[Brief 1]: Summarize the abstract on beta-lactams and Haemophilus influenzae in exactly two sentences.
[Brief 2]: Translate this sentence from the abstract on beta-lactams and Haemophilus influenzae into Spanish: "Four PBPs showed a striking reduction in the binding of the labeled penicillin in cells grown in rats."

[Text shown]:
--- START ---

Effect of beta-lactams on peptidoglycan metabolism of Haemophilus influenzae grown in animals.

We have examined bacterial determinants that influence beta-lactam activity in Haemophilus influenzae cells cultivated in a system that reproduces in vivo growth conditions. Bacteria grown in diffusion chambers were recovered from the peritoneal cavities of rats, and their cell properties were compared with those of bacteria grown in broth cultures by various tests performed in vitro. The rate of peptidoglycan synthesis was measured as the incorporation of [14C]alanine into cell wall material in the presence of chloramphenicol. The total incorporation of [14C]alanine into peptidoglycan was markedly increased in cells grown in rats prior to the assay but was efficiently reduced by the beta-lactams. The extent of cross-linking was lower in the peptidoglycan of in vivo-grown bacteria, as estimated by sodium dodecyl sulfate- to trichloroacetic acid-insoluble radioactive cell wall material ratios. A whole-cell labeling assay with 125I-penicillin was used to characterize the penicillin-binding proteins (PBPs). Four PBPs showed a striking reduction in the binding of the labeled penicillin in cells grown in rats. Such changes resembled the PBP alterations seen in beta-lactamase-negative clinical strains that were resistant to the beta-lactams. Although ampicillin and moxalactam showed delayed inhibitory activities in vitro for cells collected from rats, cells recovered from beta-lactam-treated rats showed evidence of antibiotic effectiveness (binding of the beta-lactams to PBPs in vivo and altered morphology), and the killing of cells exposed to antibiotics in broth or in peritoneal fluid was equally good. Finally, the frequencies of spontaneous resistance or tolerance to ampicillin or moxalactam were estimated, and there was no significant difference for in vitro- or in vivo-grown cells. These data demonstrated that the cultivation of H. influenzae in animals created changes in PBPs and the overall peptidoglycan metabolism. Such alterations did not impair the bactericidal activities of the beta-lactams, although they resulted in delayed bacterial inhibition, a phenomenon that may have important consequences in antibiotherapy.

--- END ---

[Collected data]:
--- START ---

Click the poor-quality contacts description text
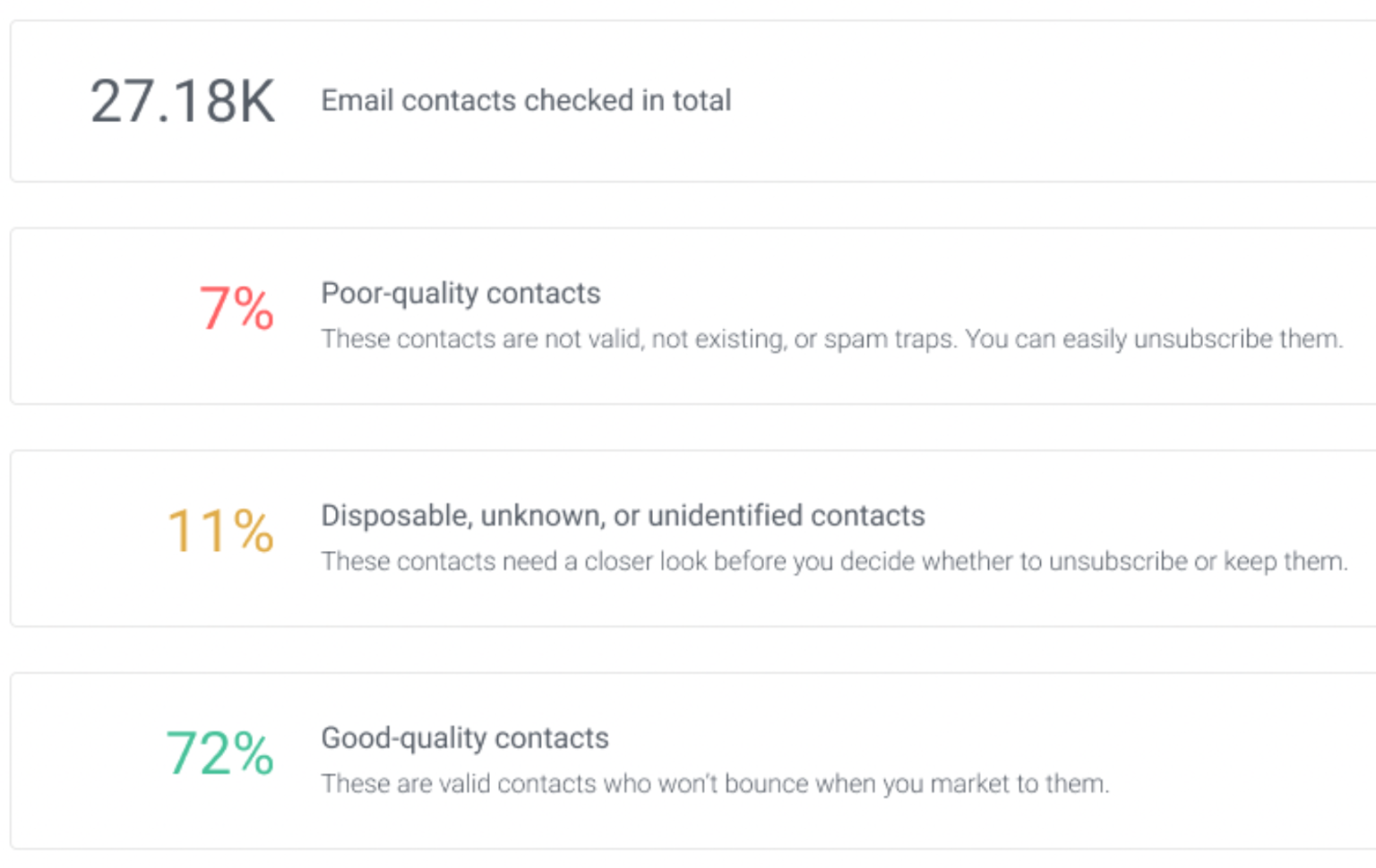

--- END ---

[Answer space 1]: Haemophilus influenzae grown in diffusion chambers in the peritoneal cavities of rats showed markedly increased incorporation of [14C]alanine into peptidoglycan, less cross-linking, and a striking reduction in labeled-penicillin binding by four PBPs compared with broth-grown cells. These changes delayed inhibition by ampicillin and moxalactam in vitro but did not impair the bactericidal activity of the beta-lactams, and the frequencies of spontaneous resistance or tolerance did not differ significantly between in vitro- and in vivo-grown cells.

[Answer space 2]: Cuatro PBP mostraron una reducción notable en la unión de la penicilina marcada en las células cultivadas en ratas.